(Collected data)
-*-

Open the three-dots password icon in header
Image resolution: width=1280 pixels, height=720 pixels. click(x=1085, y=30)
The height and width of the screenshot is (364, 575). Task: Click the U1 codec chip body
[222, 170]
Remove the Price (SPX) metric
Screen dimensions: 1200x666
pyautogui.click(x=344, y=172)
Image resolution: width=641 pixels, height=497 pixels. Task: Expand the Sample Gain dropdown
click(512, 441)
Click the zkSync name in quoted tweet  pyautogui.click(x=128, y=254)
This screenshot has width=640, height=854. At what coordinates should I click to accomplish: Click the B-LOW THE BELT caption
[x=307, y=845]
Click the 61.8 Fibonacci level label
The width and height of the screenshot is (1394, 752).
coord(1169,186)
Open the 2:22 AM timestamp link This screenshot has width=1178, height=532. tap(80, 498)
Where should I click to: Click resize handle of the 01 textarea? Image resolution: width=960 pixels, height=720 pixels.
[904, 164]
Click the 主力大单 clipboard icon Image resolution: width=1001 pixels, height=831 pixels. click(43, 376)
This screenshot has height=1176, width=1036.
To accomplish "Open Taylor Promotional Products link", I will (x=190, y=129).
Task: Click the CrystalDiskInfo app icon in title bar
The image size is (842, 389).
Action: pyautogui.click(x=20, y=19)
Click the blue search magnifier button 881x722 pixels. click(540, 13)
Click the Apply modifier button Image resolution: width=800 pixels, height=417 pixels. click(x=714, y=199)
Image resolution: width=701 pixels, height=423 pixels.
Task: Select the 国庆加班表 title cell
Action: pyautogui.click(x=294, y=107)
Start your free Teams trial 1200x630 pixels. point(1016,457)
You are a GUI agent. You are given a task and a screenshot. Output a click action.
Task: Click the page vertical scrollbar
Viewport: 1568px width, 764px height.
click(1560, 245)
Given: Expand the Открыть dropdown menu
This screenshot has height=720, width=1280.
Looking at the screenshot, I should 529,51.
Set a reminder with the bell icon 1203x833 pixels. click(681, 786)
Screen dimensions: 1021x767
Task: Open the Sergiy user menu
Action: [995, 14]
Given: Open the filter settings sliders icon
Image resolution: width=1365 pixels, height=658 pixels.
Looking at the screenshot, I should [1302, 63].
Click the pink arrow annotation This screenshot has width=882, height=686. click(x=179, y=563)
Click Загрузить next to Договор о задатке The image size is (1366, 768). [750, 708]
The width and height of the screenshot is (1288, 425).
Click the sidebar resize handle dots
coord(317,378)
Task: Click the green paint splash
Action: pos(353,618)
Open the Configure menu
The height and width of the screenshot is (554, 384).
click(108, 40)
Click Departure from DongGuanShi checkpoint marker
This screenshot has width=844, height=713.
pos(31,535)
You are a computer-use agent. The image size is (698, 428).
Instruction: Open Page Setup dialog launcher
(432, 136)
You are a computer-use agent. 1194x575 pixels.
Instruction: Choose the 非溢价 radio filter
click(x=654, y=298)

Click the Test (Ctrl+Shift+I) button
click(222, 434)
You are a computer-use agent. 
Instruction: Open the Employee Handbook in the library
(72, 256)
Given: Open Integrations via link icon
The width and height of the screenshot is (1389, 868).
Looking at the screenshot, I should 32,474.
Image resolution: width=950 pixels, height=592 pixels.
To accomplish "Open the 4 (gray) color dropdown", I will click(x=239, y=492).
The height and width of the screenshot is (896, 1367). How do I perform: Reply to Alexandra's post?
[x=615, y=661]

-*-

▶ **EXERCISE REQUIREMENTS**
Please give back, exactly as it stands above, the stretch from the line with "Click the pink" through the line with "You are a computer-use agent. 1194x575", and no line outside it.

▶ **EXPECTED ANSWER**
Click the pink arrow annotation This screenshot has width=882, height=686. click(x=179, y=563)
Click Загрузить next to Договор о задатке The image size is (1366, 768). [750, 708]
The width and height of the screenshot is (1288, 425).
Click the sidebar resize handle dots
coord(317,378)
Task: Click the green paint splash
Action: pos(353,618)
Open the Configure menu
The height and width of the screenshot is (554, 384).
click(108, 40)
Click Departure from DongGuanShi checkpoint marker
This screenshot has width=844, height=713.
pos(31,535)
You are a computer-use agent. The image size is (698, 428).
Instruction: Open Page Setup dialog launcher
(432, 136)
You are a computer-use agent. 1194x575 pixels.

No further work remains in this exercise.